Climate-Relevant Gas Absorption Properties from AWARE and Other ARM Spectral Measurements

Principal Investigator(s):
Eli Mlawer, Atmospheric and Environmental Research

Vivienne Payne, Jet Propulsion Lab of the California Institute of Technology

David D. Turner, NOAA Earth System Research Lab
Daniel Feldman, Lawrence Berkeley Lab

Detailed knowledge of important atmospheric radiative processes is critical to our ability to predict future climate. In particular, water vapor continuum absorption in the infrared ‘atmospheric window’ (8.3-12.5 μm) plays a key role with respect to the change in the planetary energy balance due to ‘water vapor feedback’, i.e. the additional radiative forcing caused by the expected increase in water vapor abundances in response to the higher temperatures caused by increases in greenhouse gases.
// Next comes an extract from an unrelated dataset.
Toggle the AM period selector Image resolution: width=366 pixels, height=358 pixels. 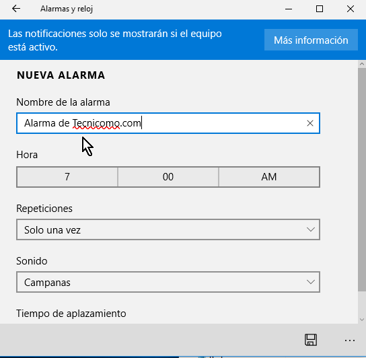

In addition, accurate knowledge of the absorption properties of water vapor and methane is needed in order to exploit information about these gases encoded in satellite observations.

The overarching objective of this research is to use measurements from the Atmospheric Emitted Radiance Interferometer (AERI) deployed at the ARM West Antarctic Radiation Experiment (AWARE) and other ARM sites to improve our knowledge of uncertain infrared spectroscopic parameters of importance to climate, remote sensing, and data assimilation. A primary focus will be the water vapor continuum in the infrared atmospheric window. Radiation codes used to predict climate and weather base their representation of the window water vapor continuum on the MT_CKD model, but in this spectral region the MT_CKD water vapor continuum absorption coefficients were derived more than a decade ago by an analysis of AERI measurements for conditions with a limited range of precipitable water vapor (PWV) and temperature values, leading to increased uncertainty in the derived coefficients.

We will perform a new, comprehensive analysis of all aspects of the water vapor continuum in the atmospheric window -- the self continuum, the foreign continuum, and the self continuum temperature dependence, all resolved spectrally. Such an analysis is only possible if it is based on spectrally resolved radiometric measurements that span the entire range of relevant PWV and temperature values. The low PWV amounts and cold temperatures of AWARE, coupled with observations from more than a decade of AERI measurements at TWP/Darwin and at SGP, including many at high PWV and temperatures, will provide an appropriate foundation for such a comprehensive analysis.

We also propose to exploit the low PWV values associated with the AWARE AERI measurements to analyze and improve spectroscopic parameters in the key infrared water vapor absorption band used for remote sensing and data assimilation of water vapor. In addition, we will also use AWARE AERI measurements to improve infrared spectroscopic parameters in the main infrared methane absorption band used for the remote sensing of methane and to determine the radiative forcing of this gas. Previous analyses have demonstrated issues with our knowledge of the properties of these absorption bands that we aim to resolve with our study.

All improved absorption parameters will be implemented in the MT_CKD continuum model, the highly used Line-By-Line Radiative Transfer Model (LBLRTM), and the fast radiation codes RRTMG and RRTMGP. In addition, the accuracy of a number of standard ARM products will be enhanced by the improvements in spectroscopy resulting from our study, including the MWRRET PWV/LWP retrieval and AERIoe retrievals. RRTMG is used in WRF, WRF-Chem, CESM, ACME, as well as other dynamical models, and its next-generation successor code, RRTMGP, will be implemented in ACME. This proposed work will thereby lead to important improvements in the treatment of radiation in DOE-supported regional and global climate models.